Your instructions: The line containing "[Search] (1118, 118)" and every line after it to the end of the records: set those down exactly, without any pictures.

Provided entries section start

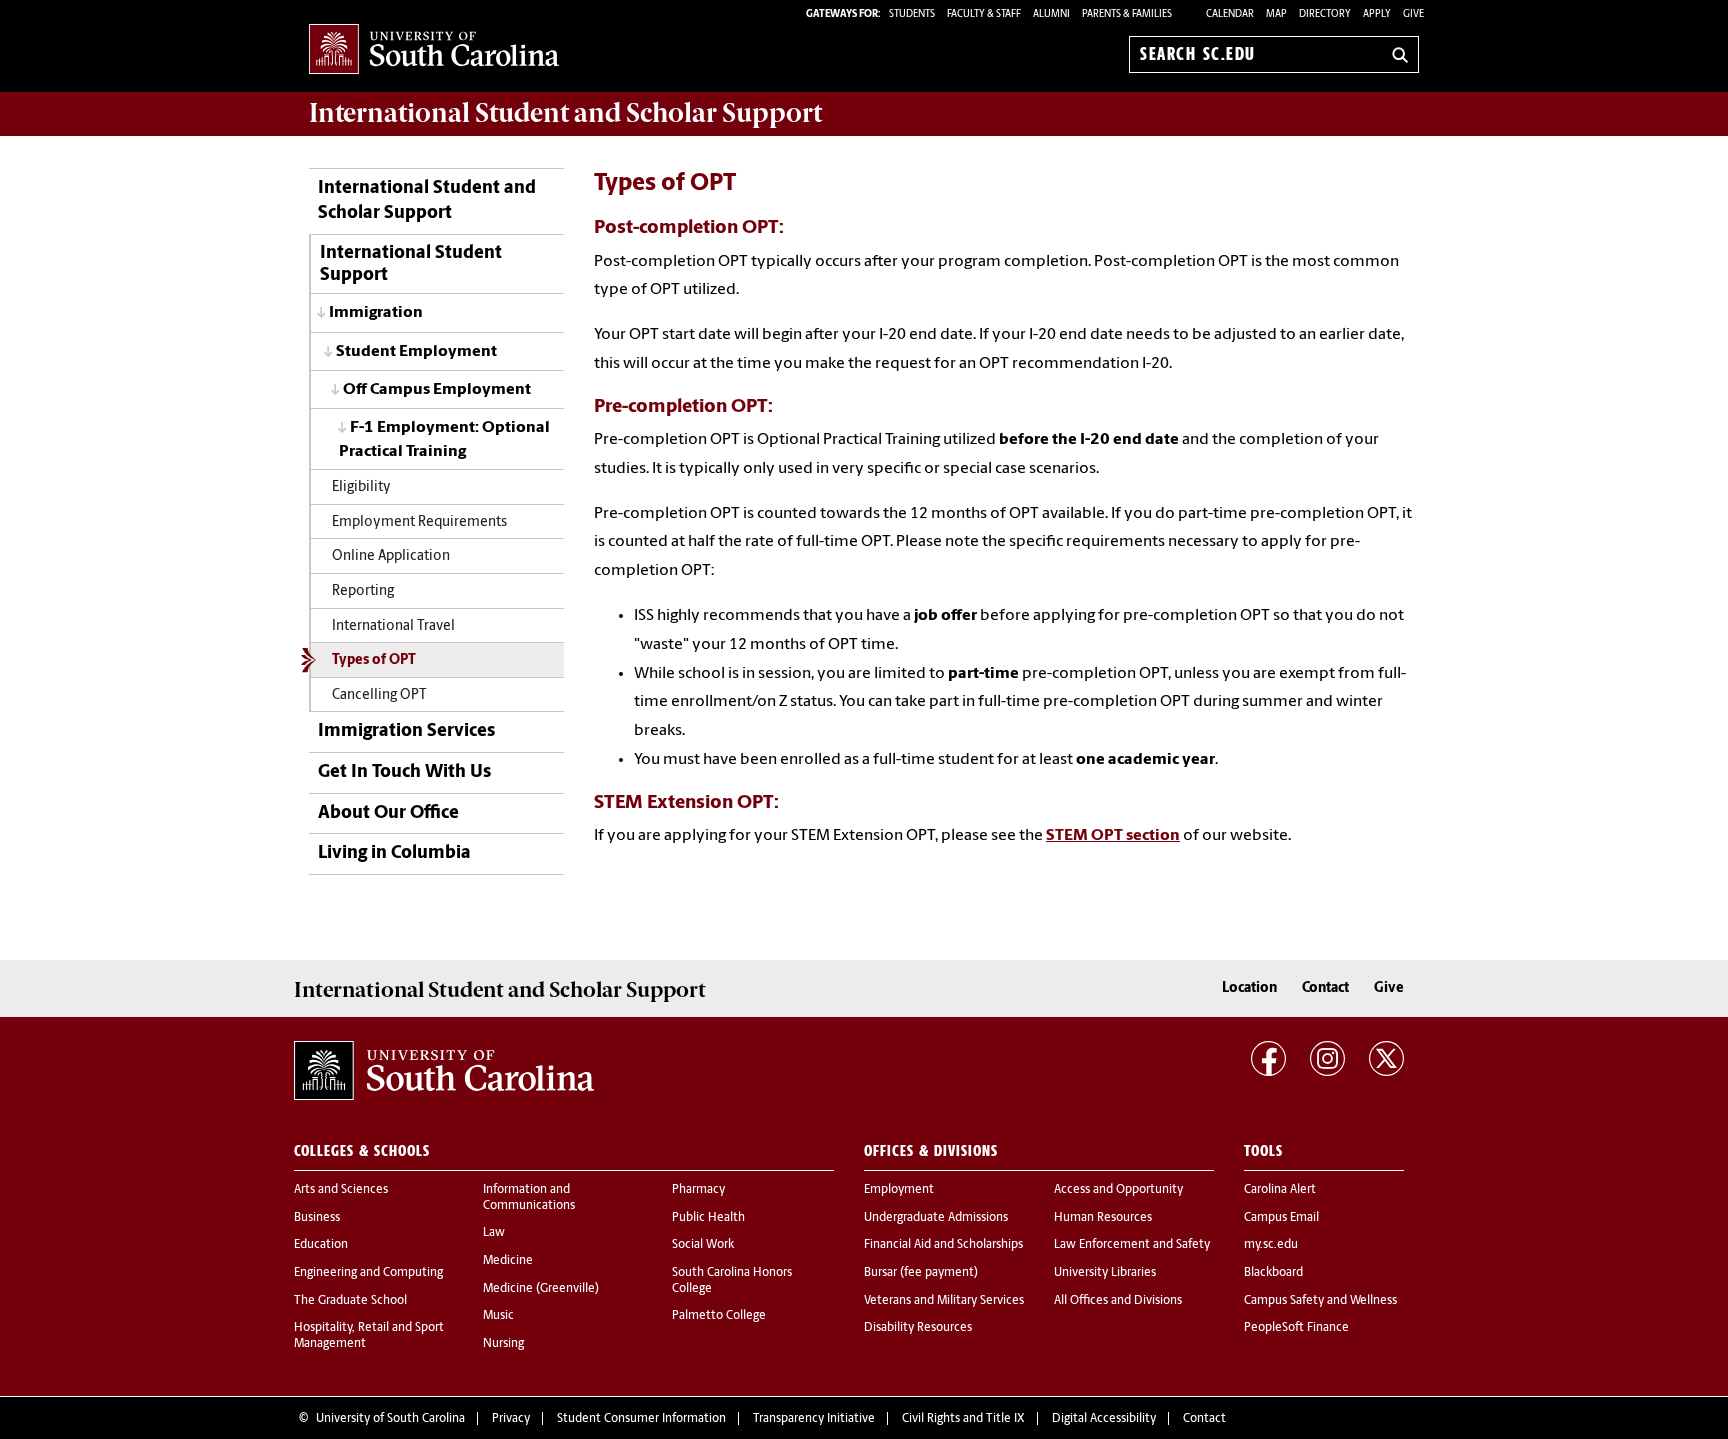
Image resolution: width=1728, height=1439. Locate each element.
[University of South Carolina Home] (434, 50)
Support (565, 113)
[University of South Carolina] (444, 1071)
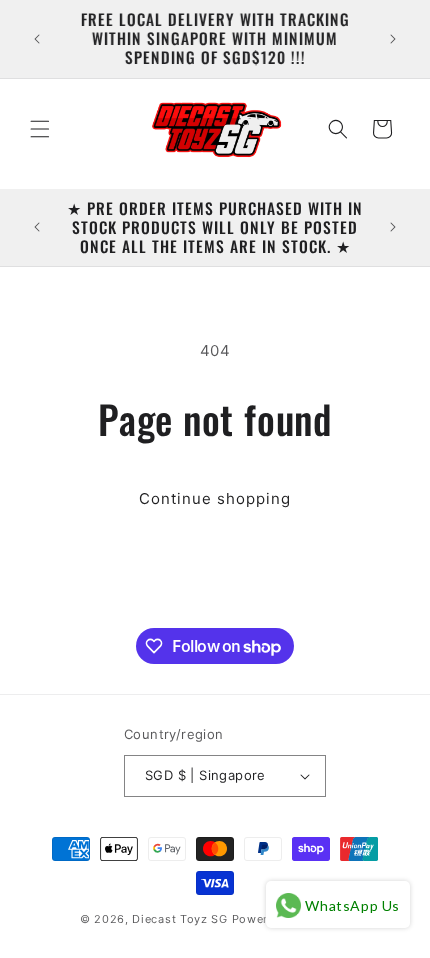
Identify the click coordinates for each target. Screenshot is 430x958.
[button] (40, 129)
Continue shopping (215, 498)
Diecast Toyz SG (180, 919)
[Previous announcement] (37, 39)
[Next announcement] (393, 39)
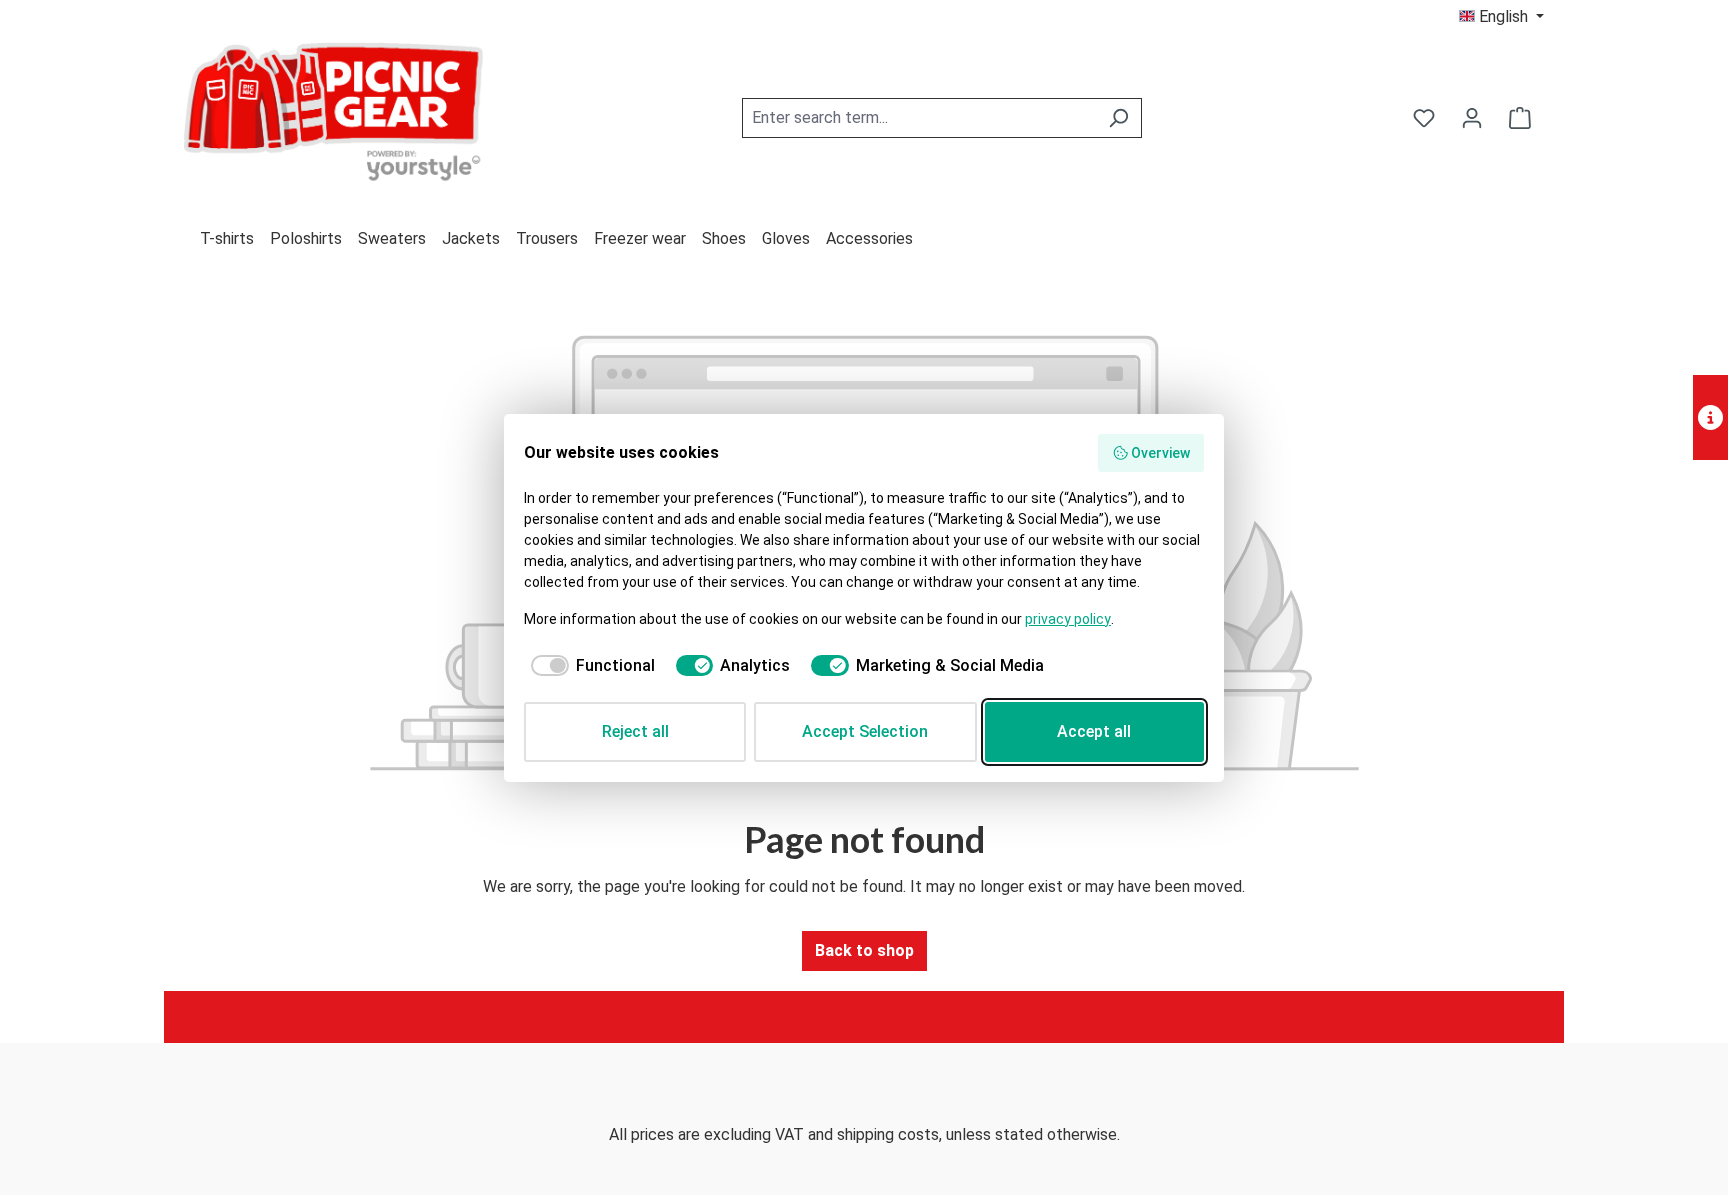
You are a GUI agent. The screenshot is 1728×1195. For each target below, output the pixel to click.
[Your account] (1472, 118)
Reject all (635, 731)
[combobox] (919, 118)
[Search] (1118, 118)
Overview (1160, 453)
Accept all (1094, 731)
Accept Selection (865, 731)
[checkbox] (589, 666)
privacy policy (1068, 619)
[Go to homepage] (334, 114)
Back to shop (864, 950)
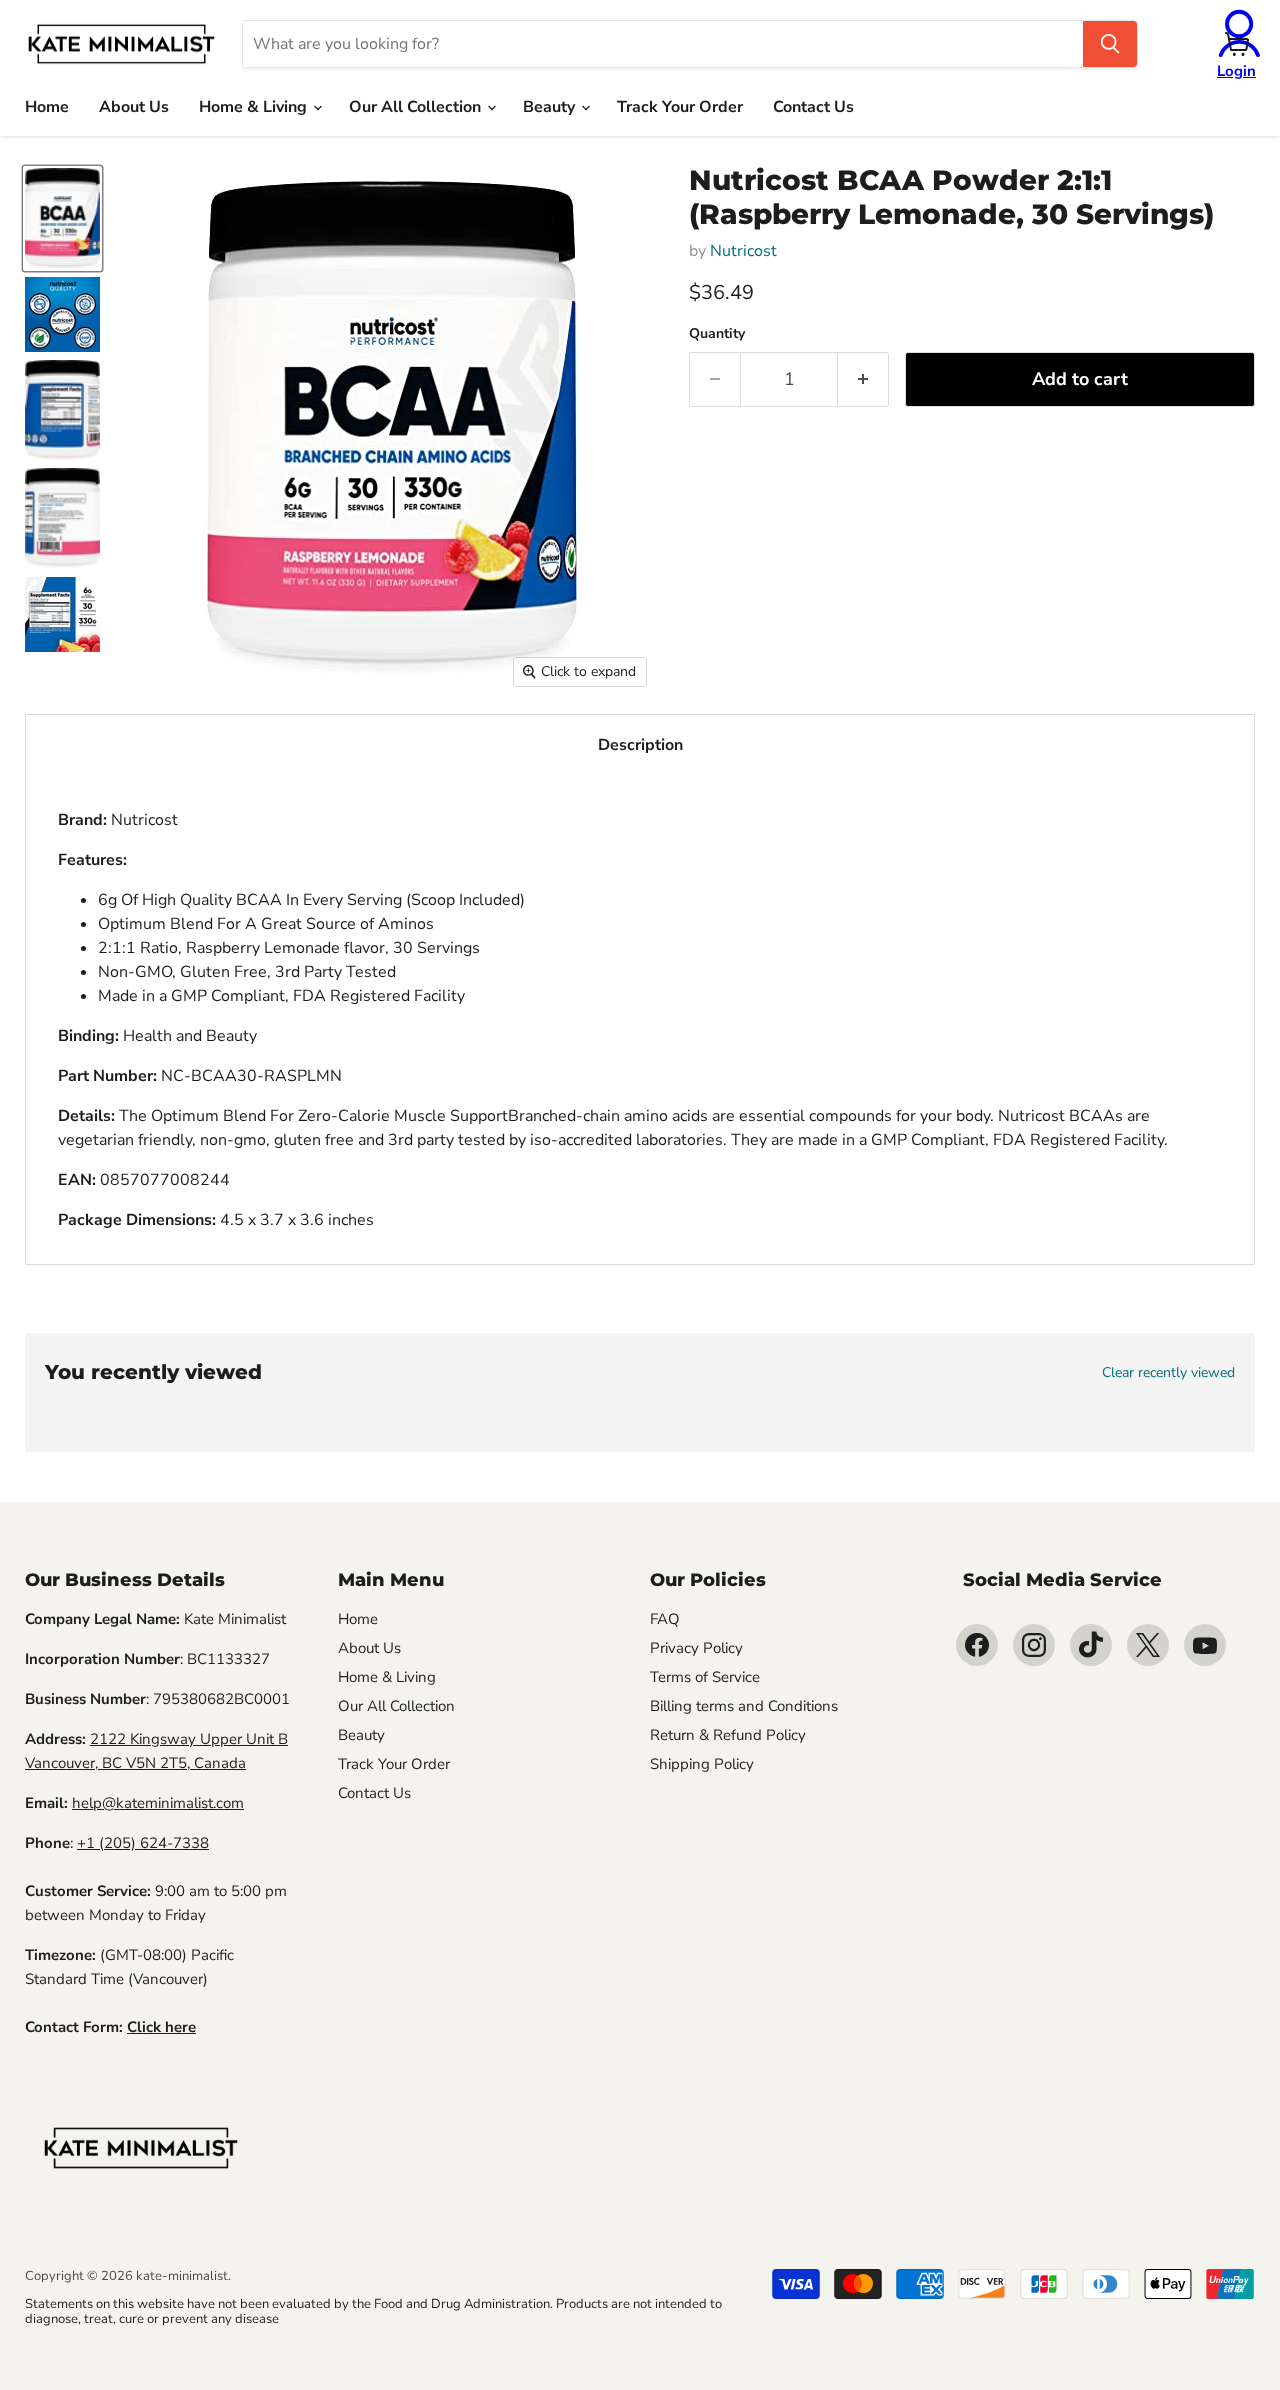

Provided entries section end

Response:
[Search] (1118, 118)
Overview (1160, 453)
Accept all (1094, 731)
Accept Selection (865, 731)
[checkbox] (589, 666)
privacy policy (1068, 619)
[Go to homepage] (334, 114)
Back to shop (864, 950)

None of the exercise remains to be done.